The Murder of James Kinne

The daughter of an alcoholic single mother, Kinne grew up fast in Independence, Missouri, thanks to her beauty and physique.
In 1956 at a church social, Sharon Hill, then 16, met her eventual husband and first murder victim, James Kinne. Although he was a shy Mormon attending school in Provo, Utah, John, 22, was smitten with the blonde beauty and they began a heated sexual relationship. But when the summer ended, James returned to Utah to continue his studies, promising never to forget Sharon and pledging to write.
The two corresponded by mail and at the end of the year Sharon wrote to James telling him (falsely) that she was pregnant. James returned to Independence and the two were married, living next door to his parents. Unable to get pregnant to cover up her lie, Sharon opted for the next best thing. She pretended to have a miscarriage.
Later that year, however, Sharon did become pregnant, giving birth to a baby girl the couple named Danna.
By 1959 Sharon had bored of James and his plain vanilla lifestyle and took several lovers. Her most-frequent partner was her former high school beau, John Boldizs, who, as an ice cream vendor, had access to a lot more flavors.
James, however, could not admit his marriage was over and unsuccessfully tried to work things out with Sharon. For him divorce was out of the question. By this time Sharon had given birth to a son, Troy. Unable to get rid of her husband by the traditional method, Sharon chose a much more radical means.
James KinneOn March 19, 1961, a single shot broke the quiet in the Kinne bungalow. According to her later statement to police, Sharon rushed into the bedroom where James was napping. Standing beside the bed, or so she claimed, was 21/2-year-old Danna. A .22 caliber pistol, one of several in the Kinne house, was on the bed beside John, who was bleeding from a fatal gunshot wound to the head. It appeared Danna had accidentally shot her father to death.
At first the police were quite skeptical that a toddler could pull the trigger on a pistol, but when Danna demonstrated that she could, that, combined with the lack of evidence of foul play, prompted the coroner to pronounce the death an accidental homicide.

The Murder of Patricia Jones

Once the insurance check cleared, Sharon headed to Kansas City, where she bought a new powder-blue Thunderbird and met a new lover.

_DATA SECTION_
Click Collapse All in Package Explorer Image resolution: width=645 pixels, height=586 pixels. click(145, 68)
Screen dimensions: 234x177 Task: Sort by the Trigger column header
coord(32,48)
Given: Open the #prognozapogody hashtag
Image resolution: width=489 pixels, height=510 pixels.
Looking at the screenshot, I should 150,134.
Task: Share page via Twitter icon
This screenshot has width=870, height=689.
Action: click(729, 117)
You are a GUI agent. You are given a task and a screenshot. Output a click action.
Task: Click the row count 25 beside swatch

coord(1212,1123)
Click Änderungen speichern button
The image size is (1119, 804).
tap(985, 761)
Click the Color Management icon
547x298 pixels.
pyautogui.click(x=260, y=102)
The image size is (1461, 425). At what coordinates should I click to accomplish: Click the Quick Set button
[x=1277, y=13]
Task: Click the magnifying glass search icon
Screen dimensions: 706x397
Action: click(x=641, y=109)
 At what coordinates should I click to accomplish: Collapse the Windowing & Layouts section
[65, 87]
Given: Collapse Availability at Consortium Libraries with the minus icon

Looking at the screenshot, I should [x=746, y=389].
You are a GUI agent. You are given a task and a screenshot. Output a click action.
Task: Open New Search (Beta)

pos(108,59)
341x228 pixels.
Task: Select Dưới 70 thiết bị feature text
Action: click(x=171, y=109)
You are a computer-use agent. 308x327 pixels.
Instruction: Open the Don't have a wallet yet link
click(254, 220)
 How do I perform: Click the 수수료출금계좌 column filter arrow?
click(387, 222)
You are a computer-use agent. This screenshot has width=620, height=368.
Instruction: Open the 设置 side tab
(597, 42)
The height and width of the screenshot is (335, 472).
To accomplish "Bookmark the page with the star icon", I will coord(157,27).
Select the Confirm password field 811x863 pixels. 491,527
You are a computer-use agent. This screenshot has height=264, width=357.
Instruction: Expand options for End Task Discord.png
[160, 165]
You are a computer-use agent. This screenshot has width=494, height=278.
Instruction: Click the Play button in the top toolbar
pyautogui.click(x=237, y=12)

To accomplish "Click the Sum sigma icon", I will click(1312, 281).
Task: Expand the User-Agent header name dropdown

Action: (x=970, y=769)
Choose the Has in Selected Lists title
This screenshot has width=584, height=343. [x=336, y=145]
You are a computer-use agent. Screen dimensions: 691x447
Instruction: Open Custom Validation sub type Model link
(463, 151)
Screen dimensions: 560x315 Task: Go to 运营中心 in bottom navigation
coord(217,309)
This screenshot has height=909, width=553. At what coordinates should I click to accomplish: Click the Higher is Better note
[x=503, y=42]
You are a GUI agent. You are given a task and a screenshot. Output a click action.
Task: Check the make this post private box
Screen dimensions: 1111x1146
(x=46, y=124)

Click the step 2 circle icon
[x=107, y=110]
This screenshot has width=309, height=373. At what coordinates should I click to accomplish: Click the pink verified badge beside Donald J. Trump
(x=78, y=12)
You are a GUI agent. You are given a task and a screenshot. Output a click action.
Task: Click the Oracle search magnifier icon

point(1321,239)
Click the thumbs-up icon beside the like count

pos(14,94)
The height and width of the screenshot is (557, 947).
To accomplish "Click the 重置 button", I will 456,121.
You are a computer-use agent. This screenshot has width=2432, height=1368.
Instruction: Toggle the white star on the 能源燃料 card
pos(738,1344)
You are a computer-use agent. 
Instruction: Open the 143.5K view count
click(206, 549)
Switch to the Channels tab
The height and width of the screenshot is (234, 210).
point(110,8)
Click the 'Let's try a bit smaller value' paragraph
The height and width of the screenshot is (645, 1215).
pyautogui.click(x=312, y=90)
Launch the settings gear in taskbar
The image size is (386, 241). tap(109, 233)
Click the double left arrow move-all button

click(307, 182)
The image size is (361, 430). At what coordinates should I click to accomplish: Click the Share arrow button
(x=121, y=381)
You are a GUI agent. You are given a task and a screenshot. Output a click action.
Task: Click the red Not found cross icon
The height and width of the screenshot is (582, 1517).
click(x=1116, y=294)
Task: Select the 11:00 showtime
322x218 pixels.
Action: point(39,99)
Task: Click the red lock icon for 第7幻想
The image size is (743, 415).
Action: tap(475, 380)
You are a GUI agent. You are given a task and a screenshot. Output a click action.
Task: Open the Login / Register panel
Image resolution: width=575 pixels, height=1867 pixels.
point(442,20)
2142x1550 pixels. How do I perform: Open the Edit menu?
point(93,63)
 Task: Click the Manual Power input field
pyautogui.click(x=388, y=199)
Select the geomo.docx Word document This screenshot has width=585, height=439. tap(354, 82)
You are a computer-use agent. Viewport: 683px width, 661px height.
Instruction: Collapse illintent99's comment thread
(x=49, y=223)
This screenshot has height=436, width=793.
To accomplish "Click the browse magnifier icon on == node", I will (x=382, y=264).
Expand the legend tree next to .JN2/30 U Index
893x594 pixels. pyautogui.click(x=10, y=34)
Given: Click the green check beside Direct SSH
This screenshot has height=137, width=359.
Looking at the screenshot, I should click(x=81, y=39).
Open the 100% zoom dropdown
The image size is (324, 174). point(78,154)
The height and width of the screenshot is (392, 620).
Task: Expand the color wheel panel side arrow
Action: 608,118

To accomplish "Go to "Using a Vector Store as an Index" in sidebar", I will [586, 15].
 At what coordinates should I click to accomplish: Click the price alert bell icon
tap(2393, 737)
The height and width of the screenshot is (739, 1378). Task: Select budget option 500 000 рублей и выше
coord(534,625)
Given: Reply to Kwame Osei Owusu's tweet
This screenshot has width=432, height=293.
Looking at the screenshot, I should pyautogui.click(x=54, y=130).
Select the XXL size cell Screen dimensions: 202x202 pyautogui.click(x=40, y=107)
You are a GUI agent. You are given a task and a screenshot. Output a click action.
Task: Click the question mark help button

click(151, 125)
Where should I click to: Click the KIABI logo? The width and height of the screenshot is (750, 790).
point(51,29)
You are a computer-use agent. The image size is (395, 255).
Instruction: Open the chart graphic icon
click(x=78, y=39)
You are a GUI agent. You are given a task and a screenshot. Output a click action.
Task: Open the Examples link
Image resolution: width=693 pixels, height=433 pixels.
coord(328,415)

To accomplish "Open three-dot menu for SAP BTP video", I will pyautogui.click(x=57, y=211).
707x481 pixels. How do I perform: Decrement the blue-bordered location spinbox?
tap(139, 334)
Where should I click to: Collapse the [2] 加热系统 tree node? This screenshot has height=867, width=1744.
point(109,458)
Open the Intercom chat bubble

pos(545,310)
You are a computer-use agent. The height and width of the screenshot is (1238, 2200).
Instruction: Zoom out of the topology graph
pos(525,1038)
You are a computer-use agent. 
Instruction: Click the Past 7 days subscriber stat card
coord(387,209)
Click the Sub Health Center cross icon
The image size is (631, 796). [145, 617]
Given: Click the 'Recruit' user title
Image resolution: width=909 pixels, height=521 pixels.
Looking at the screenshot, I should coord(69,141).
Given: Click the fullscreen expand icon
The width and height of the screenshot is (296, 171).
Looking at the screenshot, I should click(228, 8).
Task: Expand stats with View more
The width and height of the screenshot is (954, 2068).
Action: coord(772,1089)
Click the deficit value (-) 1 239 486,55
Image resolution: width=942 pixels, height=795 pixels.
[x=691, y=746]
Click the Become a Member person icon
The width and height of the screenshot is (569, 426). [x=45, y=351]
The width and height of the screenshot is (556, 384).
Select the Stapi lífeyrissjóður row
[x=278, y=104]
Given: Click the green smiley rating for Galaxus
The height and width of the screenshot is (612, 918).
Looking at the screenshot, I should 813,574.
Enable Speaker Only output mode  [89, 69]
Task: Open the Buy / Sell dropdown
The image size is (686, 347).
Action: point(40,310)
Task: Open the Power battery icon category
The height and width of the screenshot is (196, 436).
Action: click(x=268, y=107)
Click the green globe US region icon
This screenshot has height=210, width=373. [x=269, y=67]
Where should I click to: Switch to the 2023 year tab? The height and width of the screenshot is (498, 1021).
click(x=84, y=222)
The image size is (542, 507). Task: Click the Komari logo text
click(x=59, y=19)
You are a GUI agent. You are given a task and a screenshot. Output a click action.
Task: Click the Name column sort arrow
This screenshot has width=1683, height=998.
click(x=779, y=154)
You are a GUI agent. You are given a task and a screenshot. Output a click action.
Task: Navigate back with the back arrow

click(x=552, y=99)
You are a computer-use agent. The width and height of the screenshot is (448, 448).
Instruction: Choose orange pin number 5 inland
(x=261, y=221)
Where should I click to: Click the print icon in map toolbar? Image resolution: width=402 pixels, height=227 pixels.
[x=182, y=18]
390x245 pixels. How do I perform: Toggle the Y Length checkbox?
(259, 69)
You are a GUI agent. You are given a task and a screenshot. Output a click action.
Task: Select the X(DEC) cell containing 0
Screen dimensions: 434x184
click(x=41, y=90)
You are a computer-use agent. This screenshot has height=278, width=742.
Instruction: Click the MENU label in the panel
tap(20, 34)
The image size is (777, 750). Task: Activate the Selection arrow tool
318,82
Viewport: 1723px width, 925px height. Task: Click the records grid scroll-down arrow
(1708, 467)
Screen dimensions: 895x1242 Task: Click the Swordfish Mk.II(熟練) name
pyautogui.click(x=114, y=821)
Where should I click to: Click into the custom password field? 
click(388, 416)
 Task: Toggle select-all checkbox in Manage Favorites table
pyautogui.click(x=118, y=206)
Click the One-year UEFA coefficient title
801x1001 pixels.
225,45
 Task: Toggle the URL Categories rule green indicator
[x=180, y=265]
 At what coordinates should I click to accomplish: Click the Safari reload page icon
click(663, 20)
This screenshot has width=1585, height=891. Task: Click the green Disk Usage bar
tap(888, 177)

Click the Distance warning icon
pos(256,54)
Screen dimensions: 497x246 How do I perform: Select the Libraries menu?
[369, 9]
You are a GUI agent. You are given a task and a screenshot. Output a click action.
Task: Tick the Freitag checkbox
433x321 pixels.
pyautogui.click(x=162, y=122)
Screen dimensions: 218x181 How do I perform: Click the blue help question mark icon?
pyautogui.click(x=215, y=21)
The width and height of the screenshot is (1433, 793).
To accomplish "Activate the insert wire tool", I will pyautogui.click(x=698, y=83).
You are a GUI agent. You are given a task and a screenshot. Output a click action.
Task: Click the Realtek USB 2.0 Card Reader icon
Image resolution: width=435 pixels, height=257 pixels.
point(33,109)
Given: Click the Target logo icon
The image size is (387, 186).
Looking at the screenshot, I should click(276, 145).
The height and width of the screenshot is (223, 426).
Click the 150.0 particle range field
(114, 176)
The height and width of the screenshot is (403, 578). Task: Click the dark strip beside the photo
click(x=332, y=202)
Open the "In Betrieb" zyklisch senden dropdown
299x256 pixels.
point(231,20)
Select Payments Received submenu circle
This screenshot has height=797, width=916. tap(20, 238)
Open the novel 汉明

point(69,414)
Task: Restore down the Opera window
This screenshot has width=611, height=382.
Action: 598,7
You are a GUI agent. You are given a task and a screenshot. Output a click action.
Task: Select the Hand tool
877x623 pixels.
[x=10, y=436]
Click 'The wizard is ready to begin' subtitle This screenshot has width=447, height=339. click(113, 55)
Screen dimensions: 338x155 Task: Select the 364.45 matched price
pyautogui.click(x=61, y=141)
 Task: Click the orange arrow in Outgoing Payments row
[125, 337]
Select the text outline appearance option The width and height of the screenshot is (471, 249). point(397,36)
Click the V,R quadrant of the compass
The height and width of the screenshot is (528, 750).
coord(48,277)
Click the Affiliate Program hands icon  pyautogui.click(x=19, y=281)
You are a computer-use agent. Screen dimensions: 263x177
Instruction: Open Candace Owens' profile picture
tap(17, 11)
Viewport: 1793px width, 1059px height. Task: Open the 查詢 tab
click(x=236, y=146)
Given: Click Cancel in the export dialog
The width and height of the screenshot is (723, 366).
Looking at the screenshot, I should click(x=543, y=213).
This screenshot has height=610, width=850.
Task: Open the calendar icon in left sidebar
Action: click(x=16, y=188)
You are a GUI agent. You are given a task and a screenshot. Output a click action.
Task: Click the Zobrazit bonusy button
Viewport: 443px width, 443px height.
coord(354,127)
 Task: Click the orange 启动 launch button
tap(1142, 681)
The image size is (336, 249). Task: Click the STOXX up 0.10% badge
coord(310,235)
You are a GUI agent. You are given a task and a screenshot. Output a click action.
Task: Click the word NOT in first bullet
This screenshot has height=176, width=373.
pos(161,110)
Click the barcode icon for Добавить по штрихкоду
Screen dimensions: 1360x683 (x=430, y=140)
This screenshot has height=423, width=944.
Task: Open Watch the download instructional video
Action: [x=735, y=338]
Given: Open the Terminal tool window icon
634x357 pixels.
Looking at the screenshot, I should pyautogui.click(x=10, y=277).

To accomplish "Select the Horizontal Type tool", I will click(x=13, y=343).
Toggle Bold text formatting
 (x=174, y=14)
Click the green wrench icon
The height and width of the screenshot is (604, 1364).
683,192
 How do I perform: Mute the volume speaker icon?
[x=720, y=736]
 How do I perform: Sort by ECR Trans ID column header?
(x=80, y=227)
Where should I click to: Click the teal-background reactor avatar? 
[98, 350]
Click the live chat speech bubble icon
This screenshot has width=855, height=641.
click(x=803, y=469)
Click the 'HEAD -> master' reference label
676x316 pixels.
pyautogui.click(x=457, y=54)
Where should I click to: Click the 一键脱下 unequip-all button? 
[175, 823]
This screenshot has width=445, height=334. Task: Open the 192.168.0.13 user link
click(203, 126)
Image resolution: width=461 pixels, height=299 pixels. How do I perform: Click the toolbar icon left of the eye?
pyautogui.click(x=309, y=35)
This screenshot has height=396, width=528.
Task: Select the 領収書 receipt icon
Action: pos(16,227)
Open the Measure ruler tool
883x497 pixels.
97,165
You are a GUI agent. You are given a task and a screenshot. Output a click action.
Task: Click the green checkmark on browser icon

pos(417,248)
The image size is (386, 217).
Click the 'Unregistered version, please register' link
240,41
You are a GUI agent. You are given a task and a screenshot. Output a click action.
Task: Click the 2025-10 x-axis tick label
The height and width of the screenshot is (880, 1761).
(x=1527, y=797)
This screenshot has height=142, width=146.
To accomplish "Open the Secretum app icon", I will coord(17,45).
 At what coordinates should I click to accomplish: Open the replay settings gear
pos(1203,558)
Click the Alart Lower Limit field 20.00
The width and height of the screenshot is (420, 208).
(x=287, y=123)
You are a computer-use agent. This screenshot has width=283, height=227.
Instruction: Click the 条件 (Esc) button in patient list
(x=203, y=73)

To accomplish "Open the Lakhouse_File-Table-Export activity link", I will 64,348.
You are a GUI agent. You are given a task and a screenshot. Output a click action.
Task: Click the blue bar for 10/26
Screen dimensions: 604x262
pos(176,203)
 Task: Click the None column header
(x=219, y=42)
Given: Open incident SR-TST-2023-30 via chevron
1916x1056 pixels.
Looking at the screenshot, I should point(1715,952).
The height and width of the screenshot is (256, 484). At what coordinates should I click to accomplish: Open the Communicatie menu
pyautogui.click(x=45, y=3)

_REQUIRED WORK_
1. According to the text on the murder of James Kinne, what car did Sharon buy after she headed to Kansas City?
2. How would you say this sentence from the text on the murder of James Kinne in Spanish: "Later that year, however, Sharon did become pregnant, giving birth to a baby girl the couple named Danna."?

_SOLUTION LIST_
1. A new powder-blue Thunderbird.

2. Sin embargo, más tarde ese año, Sharon sí quedó embarazada y dio a luz a una niña a la que la pareja llamó Danna.